Al-Thusi menjadikan ayat tersebut sebagai dasar bagi keimaman Ali bin Abi Thalib. sesudah Nabi saw. langsung tanpa terputus. Pengertian wali dalam ayat di atas, menurut al-Thusi, adalah ‘yang lebih berhak’ atau ‘yang lebih utama,’ yaitu Ali. Juga, yang dimaksud wa al-ladzina amanu adalah Ali bin Abi Thalib. Maka, ayat ini ditujukan kepada sahabat Ali. Sama halnya dengan al-Thusi, al-Thabrisi, dalam tafsir Majma’ al-Bayan fi Tafsir al-Qur’an, menggunakan ayat di atas untuk mengukuhkan kepemimpinan Ali bin Abi Thalib. Tidak beda dengan pendahulunya, al-Thabrisi juga memaksudkan ayat ini kepada Ali bin Abi Thalib.

Tokoh dan karyanya

Menurut Prof. Dr. Abubakar Aceh menganggap Ali bin Abi Thalib sebagai ahli tafsir pertama dari kalangan Syi’ah, karena memang beliau diklaim sebagai imam Syi’ah, pewaris utama Rasulullah. Tidak itu saja, beliau juga dianggap sebagai ahli tafsir pertama di dunia Sunni. Selanjutnya, muncul Ubay bin Ka’ab dan Abdullah bin Abbas. Abdullah bin Abbas, yang biasa dipanggil dengan Ibnu Abbas memiliki karya tafsir, yaitu Tafsir Ibnu Abbas. Tafsir ini sering digunakan di dunia Syi’ah. Kedua tokoh ini disebut oleh Imam al-Suyuthi, dalam kitab al-Itqan, sebagai sepuluh ahli tafsir dari sahabat kurun pertama.

Ada juga ulama yang menulis tafsir dengan topik-topik tertentu, seperti al-Jazairi  dalam bidang hukum, al-Kasai  tentang ayat-ayat mutasyabihat, Abul Hasan al-Adawi al-Syamsyathi  menulis tentang gharib al-Qur’an, Muhammad bin Khalid al-Barqi (w. akhir abad 2 H)menulis tentang asbab al-nuzul, Suduq bin Babuwih al-Qummi tentang nasikh-mansukh, dan Ibnu al-Mutsanir  menulis tentang majaz.

2.    Tafsir Isyari

Ada beberapa definisi diantaranya: Tafsir Isyari adalah tafsir yang menta`wilkan ayat tidak menurut zahirnya namun disertai usaha menggabungkan antara yang zahir dan yang tersembunyi.”

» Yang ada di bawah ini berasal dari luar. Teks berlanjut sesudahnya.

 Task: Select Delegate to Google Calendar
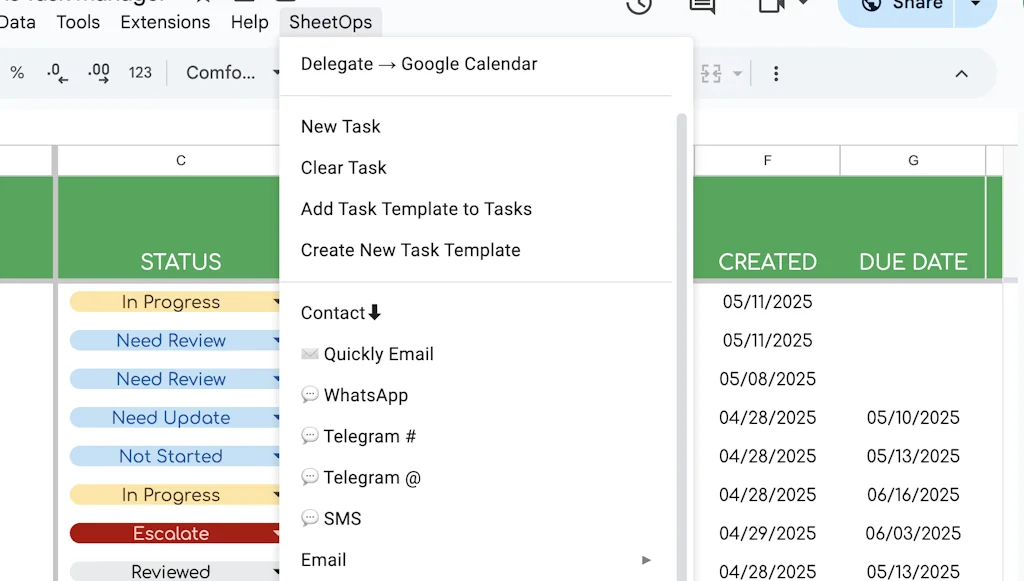coord(418,63)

Manna Khalil al-Qattan menyatakan bahwa setiap ayat mempunyai makna zahir dan makna batin (tersembunyi). Makna zahir ialah segala sesuatu yang segera mudah dipahami akal pikiran sebelum lainnya, sedangkan makna batin adalah isyarat-isyarat tersembunyi di balik itu yang hanya nampak dan diketahui maknanya oleh para ahli tertentu (ahli suluk).

Ulama Aliran tasauf praktis mengartikan Tasfir al-Isyarat sebagai tafsir yang menakwilkan al-qur’an dengan penjelasan yang berbeda dengan kandungan tekstualnya, yakni berupa isyarat-isyarat yang hanya dapat ditangkap oleh mereka yang sedang menjalankan suluk (perjalanan menuju Allah). Namun, terdapat kemungkinan untuk menggabumgkan antara penafsiran tekstual dan penafsiran isyarat itu.

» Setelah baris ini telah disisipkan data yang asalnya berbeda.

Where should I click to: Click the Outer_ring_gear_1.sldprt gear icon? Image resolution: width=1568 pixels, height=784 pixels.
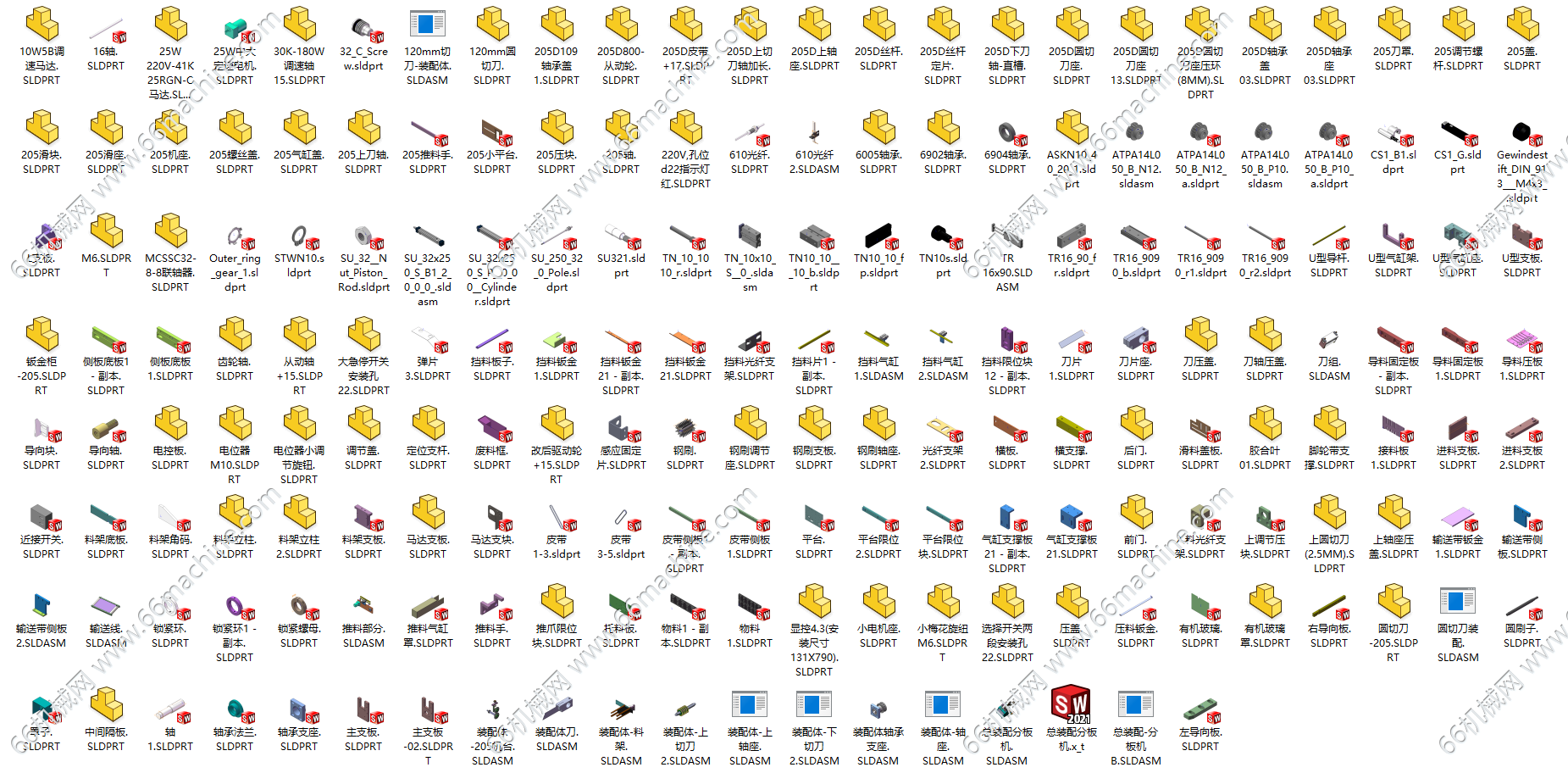pos(235,236)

Dengan kata lain Tafsir al-Isyari adalah suatu tafsir di mana mufassir berpendapat dengan makna lain tidak sebagai yang tersurat dalam al-Qur`an, tetapi penafsiran tersebut tidak diketahui oleh setiap insan kecuali mereka yang hatinya telah dibukakan dan disinari oleh Allah, yakni orang-orang yang saleh yaitu mereka yang telah dikaruniai pemahaman dan pengertian dari Allah. 

Diantara kitab-kitab tafsir al-Isyari atau Tasawuf Praktis ini adalah:

1.Tafsir al-Tastury atau tafsir Al-Qur`an al-`Azim karya Abu Muhammad Sahal ibnu Abdullah al-Tastury (W.283 H) Tafsir ini tidak lengkap mengupas seluruh ayat-ayat Al-Qur`an meskipun lengkap menyebutkan surat-surat Al-Qur`an, tafsir ini telah menempuh jalan sufi dan disesuaikan dengan ahli zahir.

2.Ghara`ib Al-Qu`an wa Ragha`ib al-Furqan atau tafsir al-Naisaburi. Karya Nizhamuddin al-Hasan Muhammad al-Naisaburi (W.728 H). Tafsir ini memperoleh keistimewaan dengan mudah ungkapan (Bahasa)nya dan mentahkikkan sesuatu yang perlu ditahkik. Tafsir ini mashyur dan tercetak ditepian tafsir ibnu Jarir.

3.Tafsir al-Alusi (Tafsir Ruhul Ma`ani), Karya Syihabuddin al-Sayid Muhammad al-Alusi al-Baghdadi (w.1270 H). Tafsir ini termasuk tafsir yang besar, luas dan lengkap, disitu disebutkan riwayat-riwayat salaf disamping pendapat-pendapat ulama khalaf yang diterima.

 

Pendapat Ulama Mengenai Tafsir Al-Isyari

Para Ulama berbeda pendapat mengenai Tafsir al-Isyari, di antaranya ada yang membenarkan dan menganggap sebagai tafsir maqbul, dan ada yang tidak membenarkankannya dan menganggap sebagai tafsir mardud. Ada yang beranggapan sebagai kesempurnaan iman dan kebersihan kema`rifatan, ada pula yang berasumsi sebagai suatu penyelenwengan dan penyesatan dari ajaran Allah SWT.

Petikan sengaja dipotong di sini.